What license is MOE released under?¶
MOE is licensed under the Apache License, Version 2.0
When should I use MOE?¶
MOE is designed for optimizing a system’s parameters, when evaluating parameters is time-consuming or expensive, the objective function is a black box and not necessarily concave or convex, derivatives are unavailable, and we wish to find a global optimum, rather than a local one.
See Why Do We Need MOE? for more information and links to other methods that solve similar problems.
What is the time complexity of MOE?¶
The most expensive part of MOE is when we form the Cholesky Decomposition of the covariance matrix. This operation is \(O(N^{3})\) where N is the number of historical points.
Within MOE techniques like Stochastic Gradient Descent and Monte Carlo integration are used. These methods have tunable parameters like number of multistarts and number of iterations. MOE is linear in complexity with respect to each of these parameters. Depending on the problem, it may take many millions of MC iterations to get an accurate representation of the gradient of the Expected Improvement in high dimension.

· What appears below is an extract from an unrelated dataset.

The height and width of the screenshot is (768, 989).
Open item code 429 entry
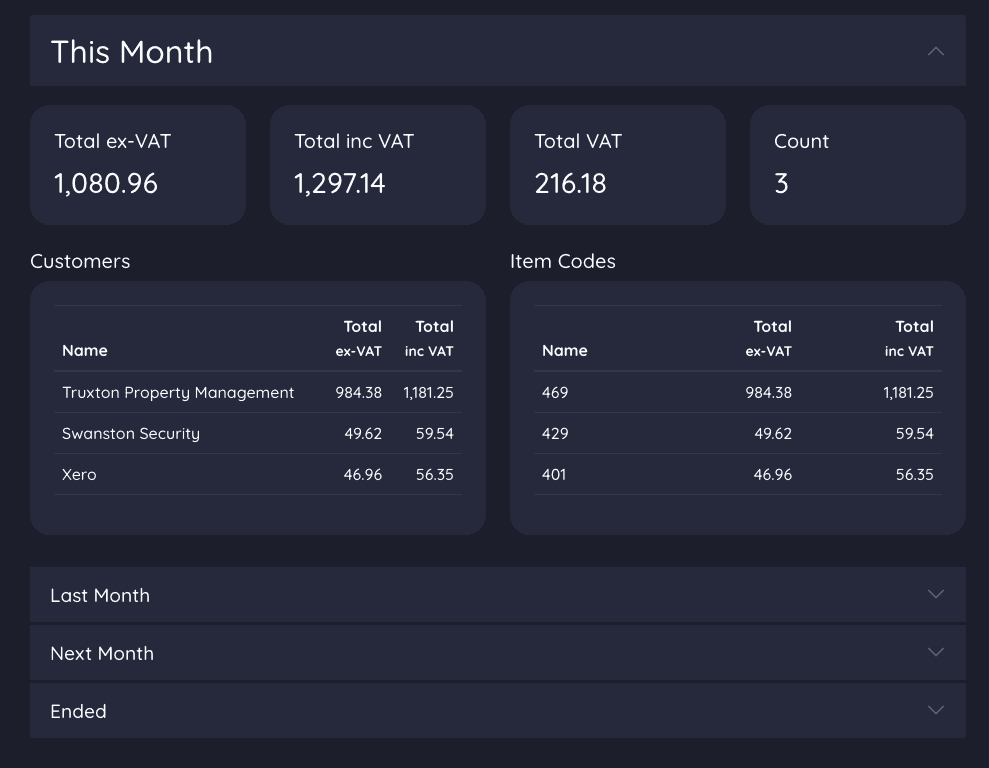pyautogui.click(x=555, y=434)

For more information about the runtime of MOE check out gpp_linear_algebra, gpp_math, gpp_model_selection, moe.views.schemas.rest.gp_hyper_opt.GpHyperOptRequest, and moe.views.schemas.gp_next_points_pretty_view.GpNextPointsRequest for some more info. Timing information is placed within the relevent docstrings throughout the code; GpHyperOptRequest and GpNextPointsRequest in particular have some specific results.
How do I cite MOE?¶
For now just cite the repo: http://github.com/Yelp/MOE, a journal article with more technical detail should be coming out shortly as well.

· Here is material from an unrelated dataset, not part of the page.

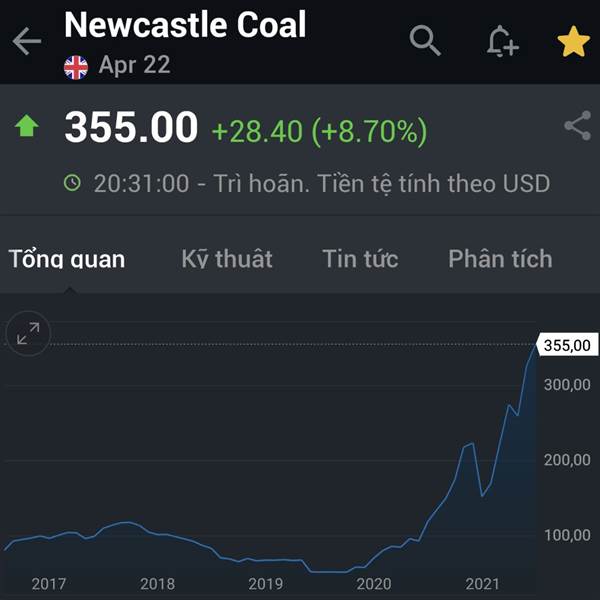Screen dimensions: 600x600
Task: Tap the 355.00 price value
Action: pyautogui.click(x=131, y=127)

Why does MOE take so long to return the next points to sample for some inputs?¶
Some optimizations are very computationally complex, or cause internal data structures like the covariance matrix between all historical points to become very large or ill formed (we need it to symmetric positive definite to machine precision).
A (non exhaustive) list of queries that are “hard” for MOE is:
- Asking MOE for N new points to sample given H historical points where \(N >> H\). See How do I bootstrap MOE? What initial data does it need?.

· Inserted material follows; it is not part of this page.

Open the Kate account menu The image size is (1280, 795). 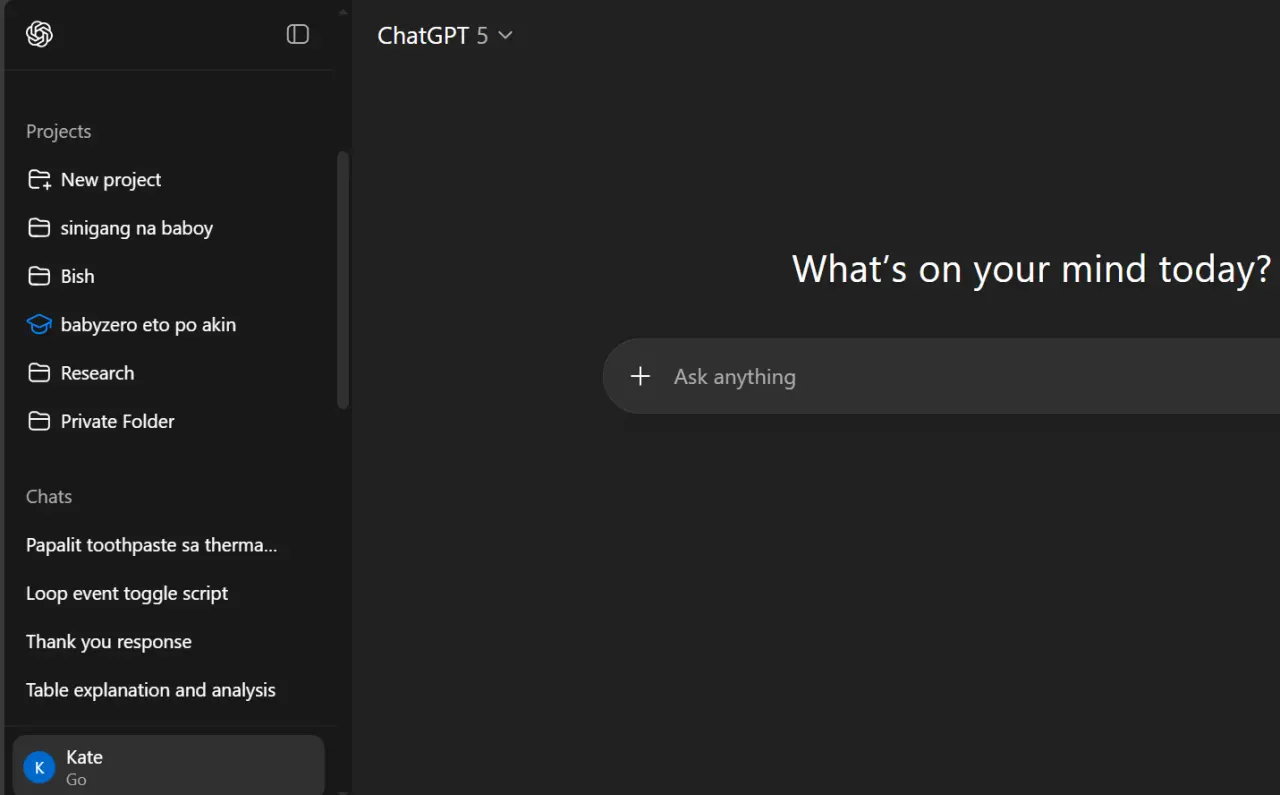[x=169, y=767]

- Asking MOE for new points to sample given H historical points where H is very large (thousands). See When should I use MOE?, if you have several thousand historical points your problem may not be time-consuming or expensive. MOE performs best when every function evaluation is very difficult and we want to sample as few times as possible. One can subsample or combine historical data to speed up MOE in the case when there is a lot of historical data but each new evaluation is still time-consuming or expensive and MOE use is desired.
- Asking MOE for many new points to sample using the moe.views.rest.gp_next_points_kriging or moe.views.rest.gp_next_points_constant_liar method with no noise. The way this method works internally causes the covariance matrix to quickly grow in condition number, which causes many problems (like with the cholesky decomposition required for Stochastic Gradient Descent). Try using the moe.views.rests.gp_next_points_epi endpoint, or allowing noise.
- Alternatively, asking MOE for many new points to sample using the moe.views.rest.gp_next_points_kriging or moe.views.rest.gp_next_points_constant_liar method with very high noise (larger than signal variance) may cause MOE to resample that point many times instead of exploring. Using the same level of noise you expect to have in your historical samples is usually the best way to solve these problems.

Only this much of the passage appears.